┌────────

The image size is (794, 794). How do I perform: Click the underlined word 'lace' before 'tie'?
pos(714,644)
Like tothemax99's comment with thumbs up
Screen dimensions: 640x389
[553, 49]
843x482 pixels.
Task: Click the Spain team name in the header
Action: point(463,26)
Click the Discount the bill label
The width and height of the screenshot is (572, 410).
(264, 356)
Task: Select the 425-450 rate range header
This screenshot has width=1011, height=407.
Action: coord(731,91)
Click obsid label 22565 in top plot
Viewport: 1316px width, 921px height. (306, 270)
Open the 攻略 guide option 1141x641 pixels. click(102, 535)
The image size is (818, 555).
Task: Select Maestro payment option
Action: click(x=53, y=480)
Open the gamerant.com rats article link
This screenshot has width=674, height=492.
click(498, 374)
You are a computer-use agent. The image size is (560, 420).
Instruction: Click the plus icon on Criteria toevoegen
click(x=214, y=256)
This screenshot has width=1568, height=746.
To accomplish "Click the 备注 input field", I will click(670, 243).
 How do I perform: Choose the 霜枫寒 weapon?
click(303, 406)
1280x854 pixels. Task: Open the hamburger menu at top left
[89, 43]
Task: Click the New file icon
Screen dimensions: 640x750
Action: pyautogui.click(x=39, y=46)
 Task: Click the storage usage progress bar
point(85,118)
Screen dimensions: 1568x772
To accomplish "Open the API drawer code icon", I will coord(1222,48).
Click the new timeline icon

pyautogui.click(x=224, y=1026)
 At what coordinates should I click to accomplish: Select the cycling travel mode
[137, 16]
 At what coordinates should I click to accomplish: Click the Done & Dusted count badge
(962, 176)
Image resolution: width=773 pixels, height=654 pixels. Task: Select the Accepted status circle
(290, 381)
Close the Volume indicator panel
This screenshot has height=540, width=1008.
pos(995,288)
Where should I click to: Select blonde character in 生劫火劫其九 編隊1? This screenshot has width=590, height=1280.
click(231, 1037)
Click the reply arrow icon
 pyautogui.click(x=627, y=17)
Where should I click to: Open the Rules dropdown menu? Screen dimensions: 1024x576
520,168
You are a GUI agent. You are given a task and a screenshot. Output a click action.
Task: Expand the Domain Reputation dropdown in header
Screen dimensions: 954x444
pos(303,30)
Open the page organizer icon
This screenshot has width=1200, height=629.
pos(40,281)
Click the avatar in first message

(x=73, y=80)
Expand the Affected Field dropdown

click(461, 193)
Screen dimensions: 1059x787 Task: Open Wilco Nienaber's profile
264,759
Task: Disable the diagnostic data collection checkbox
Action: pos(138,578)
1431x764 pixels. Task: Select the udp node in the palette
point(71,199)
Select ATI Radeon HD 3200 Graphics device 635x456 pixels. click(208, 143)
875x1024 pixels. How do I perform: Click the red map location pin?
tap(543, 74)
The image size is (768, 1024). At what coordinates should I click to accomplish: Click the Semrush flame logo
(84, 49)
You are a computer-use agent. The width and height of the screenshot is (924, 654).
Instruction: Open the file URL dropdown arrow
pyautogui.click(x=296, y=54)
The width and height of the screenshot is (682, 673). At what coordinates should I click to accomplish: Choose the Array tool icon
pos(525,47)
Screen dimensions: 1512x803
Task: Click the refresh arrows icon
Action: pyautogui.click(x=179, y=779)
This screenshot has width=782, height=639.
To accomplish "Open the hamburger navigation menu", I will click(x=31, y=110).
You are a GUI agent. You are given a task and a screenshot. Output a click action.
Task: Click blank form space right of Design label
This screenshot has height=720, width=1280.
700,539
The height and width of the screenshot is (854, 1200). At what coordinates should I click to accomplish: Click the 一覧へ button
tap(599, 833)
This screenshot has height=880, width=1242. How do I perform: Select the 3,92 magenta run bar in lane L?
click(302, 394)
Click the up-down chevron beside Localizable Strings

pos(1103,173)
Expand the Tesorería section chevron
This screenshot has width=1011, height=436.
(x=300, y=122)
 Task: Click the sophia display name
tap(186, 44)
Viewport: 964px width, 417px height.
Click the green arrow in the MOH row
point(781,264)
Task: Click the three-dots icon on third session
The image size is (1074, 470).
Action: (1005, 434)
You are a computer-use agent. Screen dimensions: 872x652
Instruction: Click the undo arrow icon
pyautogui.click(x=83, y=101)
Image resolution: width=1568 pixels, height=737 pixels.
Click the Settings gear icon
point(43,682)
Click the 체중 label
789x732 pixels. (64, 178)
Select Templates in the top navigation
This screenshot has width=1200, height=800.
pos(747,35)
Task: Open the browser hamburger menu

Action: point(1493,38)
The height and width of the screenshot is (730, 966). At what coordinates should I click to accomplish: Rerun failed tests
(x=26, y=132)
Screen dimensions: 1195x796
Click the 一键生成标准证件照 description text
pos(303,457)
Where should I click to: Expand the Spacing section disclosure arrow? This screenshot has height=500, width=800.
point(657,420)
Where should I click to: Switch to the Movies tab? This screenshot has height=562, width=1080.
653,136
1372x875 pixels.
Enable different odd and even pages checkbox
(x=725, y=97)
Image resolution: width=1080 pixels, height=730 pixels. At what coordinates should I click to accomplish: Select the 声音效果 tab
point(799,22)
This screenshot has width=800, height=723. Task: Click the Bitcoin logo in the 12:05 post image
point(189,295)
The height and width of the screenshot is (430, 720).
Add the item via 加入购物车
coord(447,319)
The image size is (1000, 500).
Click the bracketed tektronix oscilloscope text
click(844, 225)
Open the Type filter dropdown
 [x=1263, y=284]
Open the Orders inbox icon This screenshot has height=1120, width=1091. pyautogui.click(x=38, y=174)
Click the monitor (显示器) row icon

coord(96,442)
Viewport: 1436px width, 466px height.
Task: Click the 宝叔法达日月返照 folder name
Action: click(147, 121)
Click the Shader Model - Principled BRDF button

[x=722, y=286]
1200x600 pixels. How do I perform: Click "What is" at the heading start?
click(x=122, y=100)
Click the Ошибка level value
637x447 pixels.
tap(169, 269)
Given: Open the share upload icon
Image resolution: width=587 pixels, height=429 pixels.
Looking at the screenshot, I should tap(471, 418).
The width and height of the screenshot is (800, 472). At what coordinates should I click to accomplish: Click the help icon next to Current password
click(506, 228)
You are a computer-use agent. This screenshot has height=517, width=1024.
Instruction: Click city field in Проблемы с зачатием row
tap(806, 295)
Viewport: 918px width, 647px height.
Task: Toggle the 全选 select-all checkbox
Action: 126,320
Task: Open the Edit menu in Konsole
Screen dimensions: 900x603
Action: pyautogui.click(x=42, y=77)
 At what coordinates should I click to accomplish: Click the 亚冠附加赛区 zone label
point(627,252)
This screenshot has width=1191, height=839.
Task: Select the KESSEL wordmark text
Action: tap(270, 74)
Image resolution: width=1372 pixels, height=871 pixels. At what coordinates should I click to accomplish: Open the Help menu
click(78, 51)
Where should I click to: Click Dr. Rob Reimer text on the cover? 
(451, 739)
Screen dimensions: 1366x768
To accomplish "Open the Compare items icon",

└────────

About this exercise – Repeat, word for word, all the lines above.

Answer to this task –
The image size is (794, 794). How do I perform: Click the underlined word 'lace' before 'tie'?
pos(714,644)
Like tothemax99's comment with thumbs up
Screen dimensions: 640x389
[553, 49]
843x482 pixels.
Task: Click the Spain team name in the header
Action: point(463,26)
Click the Discount the bill label
The width and height of the screenshot is (572, 410).
(264, 356)
Task: Select the 425-450 rate range header
This screenshot has width=1011, height=407.
Action: coord(731,91)
Click obsid label 22565 in top plot
Viewport: 1316px width, 921px height. (306, 270)
Open the 攻略 guide option 1141x641 pixels. click(102, 535)
The image size is (818, 555).
Task: Select Maestro payment option
Action: click(x=53, y=480)
Open the gamerant.com rats article link
This screenshot has width=674, height=492.
click(498, 374)
You are a computer-use agent. The image size is (560, 420).
Instruction: Click the plus icon on Criteria toevoegen
click(x=214, y=256)
This screenshot has width=1568, height=746.
To accomplish "Click the 备注 input field", I will click(670, 243).
 How do I perform: Choose the 霜枫寒 weapon?
click(303, 406)
1280x854 pixels. Task: Open the hamburger menu at top left
[89, 43]
Task: Click the New file icon
Screen dimensions: 640x750
Action: pyautogui.click(x=39, y=46)
 Task: Click the storage usage progress bar
point(85,118)
Screen dimensions: 1568x772
To accomplish "Open the API drawer code icon", I will coord(1222,48).
Click the new timeline icon

pyautogui.click(x=224, y=1026)
 At what coordinates should I click to accomplish: Select the cycling travel mode
[137, 16]
 At what coordinates should I click to accomplish: Click the Done & Dusted count badge
(962, 176)
Image resolution: width=773 pixels, height=654 pixels. Task: Select the Accepted status circle
(290, 381)
Close the Volume indicator panel
This screenshot has height=540, width=1008.
pos(995,288)
Where should I click to: Select blonde character in 生劫火劫其九 編隊1? This screenshot has width=590, height=1280.
click(231, 1037)
Click the reply arrow icon
 pyautogui.click(x=627, y=17)
Where should I click to: Open the Rules dropdown menu? Screen dimensions: 1024x576
520,168
You are a GUI agent. You are given a task and a screenshot. Output a click action.
Task: Expand the Domain Reputation dropdown in header
Screen dimensions: 954x444
pos(303,30)
Open the page organizer icon
This screenshot has width=1200, height=629.
pos(40,281)
Click the avatar in first message

(x=73, y=80)
Expand the Affected Field dropdown

click(461, 193)
Screen dimensions: 1059x787 Task: Open Wilco Nienaber's profile
264,759
Task: Disable the diagnostic data collection checkbox
Action: pos(138,578)
1431x764 pixels. Task: Select the udp node in the palette
point(71,199)
Select ATI Radeon HD 3200 Graphics device 635x456 pixels. click(208, 143)
875x1024 pixels. How do I perform: Click the red map location pin?
tap(543, 74)
The image size is (768, 1024). At what coordinates should I click to accomplish: Click the Semrush flame logo
(84, 49)
You are a computer-use agent. The width and height of the screenshot is (924, 654).
Instruction: Open the file URL dropdown arrow
pyautogui.click(x=296, y=54)
The width and height of the screenshot is (682, 673). At what coordinates should I click to accomplish: Choose the Array tool icon
pos(525,47)
Screen dimensions: 1512x803
Task: Click the refresh arrows icon
Action: pyautogui.click(x=179, y=779)
This screenshot has width=782, height=639.
To accomplish "Open the hamburger navigation menu", I will click(x=31, y=110).
You are a GUI agent. You are given a task and a screenshot. Output a click action.
Task: Click blank form space right of Design label
This screenshot has height=720, width=1280.
700,539
The height and width of the screenshot is (854, 1200). At what coordinates should I click to accomplish: Click the 一覧へ button
tap(599, 833)
This screenshot has height=880, width=1242. How do I perform: Select the 3,92 magenta run bar in lane L?
click(302, 394)
Click the up-down chevron beside Localizable Strings

pos(1103,173)
Expand the Tesorería section chevron
This screenshot has width=1011, height=436.
(x=300, y=122)
 Task: Click the sophia display name
tap(186, 44)
Viewport: 964px width, 417px height.
Click the green arrow in the MOH row
point(781,264)
Task: Click the three-dots icon on third session
The image size is (1074, 470).
Action: (1005, 434)
You are a computer-use agent. Screen dimensions: 872x652
Instruction: Click the undo arrow icon
pyautogui.click(x=83, y=101)
Image resolution: width=1568 pixels, height=737 pixels.
Click the Settings gear icon
point(43,682)
Click the 체중 label
789x732 pixels. (64, 178)
Select Templates in the top navigation
This screenshot has width=1200, height=800.
pos(747,35)
Task: Open the browser hamburger menu

Action: point(1493,38)
The height and width of the screenshot is (730, 966). At what coordinates should I click to accomplish: Rerun failed tests
(x=26, y=132)
Screen dimensions: 1195x796
Click the 一键生成标准证件照 description text
pos(303,457)
Where should I click to: Expand the Spacing section disclosure arrow? This screenshot has height=500, width=800.
point(657,420)
Where should I click to: Switch to the Movies tab? This screenshot has height=562, width=1080.
653,136
1372x875 pixels.
Enable different odd and even pages checkbox
(x=725, y=97)
Image resolution: width=1080 pixels, height=730 pixels. At what coordinates should I click to accomplish: Select the 声音效果 tab
point(799,22)
This screenshot has width=800, height=723. Task: Click the Bitcoin logo in the 12:05 post image
point(189,295)
The height and width of the screenshot is (430, 720).
Add the item via 加入购物车
coord(447,319)
The image size is (1000, 500).
Click the bracketed tektronix oscilloscope text
click(844, 225)
Open the Type filter dropdown
 [x=1263, y=284]
Open the Orders inbox icon This screenshot has height=1120, width=1091. pyautogui.click(x=38, y=174)
Click the monitor (显示器) row icon

coord(96,442)
Viewport: 1436px width, 466px height.
Task: Click the 宝叔法达日月返照 folder name
Action: click(147, 121)
Click the Shader Model - Principled BRDF button

[x=722, y=286]
1200x600 pixels. How do I perform: Click "What is" at the heading start?
click(x=122, y=100)
Click the Ошибка level value
637x447 pixels.
tap(169, 269)
Given: Open the share upload icon
Image resolution: width=587 pixels, height=429 pixels.
Looking at the screenshot, I should tap(471, 418).
The width and height of the screenshot is (800, 472). At what coordinates should I click to accomplish: Click the help icon next to Current password
click(506, 228)
You are a computer-use agent. This screenshot has height=517, width=1024.
Instruction: Click city field in Проблемы с зачатием row
tap(806, 295)
Viewport: 918px width, 647px height.
Task: Toggle the 全选 select-all checkbox
Action: 126,320
Task: Open the Edit menu in Konsole
Screen dimensions: 900x603
Action: pyautogui.click(x=42, y=77)
 At what coordinates should I click to accomplish: Click the 亚冠附加赛区 zone label
point(627,252)
This screenshot has width=1191, height=839.
Task: Select the KESSEL wordmark text
Action: tap(270, 74)
Image resolution: width=1372 pixels, height=871 pixels. At what coordinates should I click to accomplish: Open the Help menu
click(78, 51)
Where should I click to: Click Dr. Rob Reimer text on the cover? 
(451, 739)
Screen dimensions: 1366x768
To accomplish "Open the Compare items icon",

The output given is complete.